Автобус остановился.
— Чего вам? — поинтересовался полковник Генштаба.
— Товарищи полковники. Рядовой Высоцкий находится под следствием. Я не могу отпустить его с вами.
— Следствие уже прекращено, — отмахнулся полковник. — Обратитесь к следователю ФСБ майору Кошкину. Он вам объяснит ситуацию.
— Это совсем другой вопрос. Наше следствие возбуждено военной прокуратурой, — возразил Андрей Васильевич. — По факту кражи военного имущества со склада. Я не могу отпустить подследственного с вами.
— Какой кражи? — не понял полковник и обернулся ко мне с непонимающим взглядом.
— Не кражи, а выигрыша в карты у прапорщика-кладовщика комплектов камуфлированной формы на весь взвод штабных планшетистов.
— Опять выигрыш. Устал я от твоих выигрышей… Когда ты проигрывать начнешь?
— Если бы проиграл, дело возбудили бы против прапорщика Василенко. Ему не на кого было бы списать недостающее имущество.
Полковник снова повернулся к двери, за которой стоял майор Растопчин, не посмевший отодвинуть старшего по званию и войти.
— Нас в Москве ждут. У меня приказ доставить в Москву всех освобожденных.
— Он не имеет права уезжать.
— Мы на самолет опоздаем, — полковник внутренних войск озабоченно смотрел на часы. — И без того журналисты нас на десять минут задержали.
Генштабист решился и опять обернулся ко мне.
— Рядовой, ты — матерь вашу! — давал подписку о невыезде?
— Никак нет.
— Водитель, закрывай двери.

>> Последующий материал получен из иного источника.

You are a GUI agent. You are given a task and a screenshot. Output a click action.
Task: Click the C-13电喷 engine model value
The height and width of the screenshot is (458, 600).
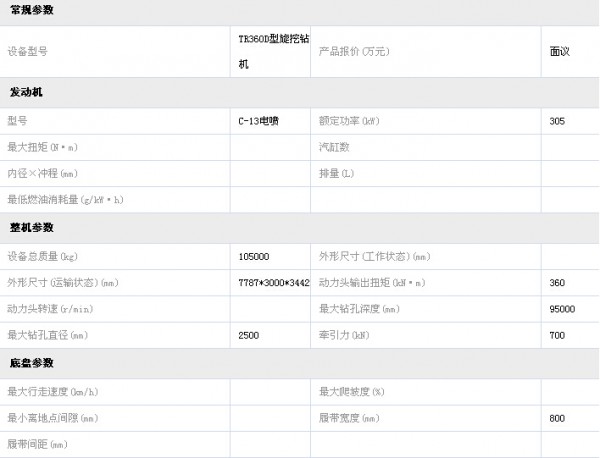259,121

В Моздок!
Дверь зло хлопнула перед самым носом следака. Я наблюдал за этим сквозь слегка желтоватое и покрытое мелкими трещинками стекло. Мне даже стало жалко майора, потому что это выглядело как пощечина. Но Андрей Васильевич, мужик от природы, наверное, добродушный, возразить опять не посмел, только покраснел всем своим круглым безобидным и не очень умным лицом. Он очень уважал уставы, а дуэли за оскорбления в Российской армии с некоторых пор не приняты.
Пришлось майору ситуацию проглотить.
А мы уже уехали.
Дорога до Моздока не близкая. По пути нас дважды останавливал патруль и пытался подсадить к нам гражданских пассажиров. Патруль на этом слегка подрабатывал, но полковники резко, как и положено московским чиновникам, отказывали. Они предпочитали ехать хоть в относительном, но удобстве.
Через полтора часа пути я почувствовал — сейчас что-то произойдет. Слишком уж скучной оказалась дорога, и нечто само собой назревало. Солдаты спали тихо. Виктор же, пользуясь званием сержанта, сольно храпел и прерывался только тогда, когда автобус сильно подбрасывало на очередной выбоине. Он ночь не спал, занимаясь туалетом, и сейчас наверстывал упущенное. Я сначала тоже последовал его примеру — вздремнул, но потом непонятное чувство заставило меня открыть глаза, и после этого, как ни старался, уснуть я не смог. А ведь мне в последние дни спать пришлось еще меньше, чем Львову. Я смотрел в окно на наплывающий туман и думал о том, что погода скорее всего будет нелетная. Но полковники об этом, похоже, не догадывались. В них чувствовалось нетерпение и напряженное ожидание. Иногда они поглядывали друг на друга с видом заговорщиков. Чего-то ждут? Или знают, что дорога опасная? Бандиты при наступлении федеральных войск попрятали оружие и выходили к тракту только по ночам или в жуткий туман, обычный для местных зим. Слухи до полковников дошли? В штаны наложили? Тогда их возбуждение понятно.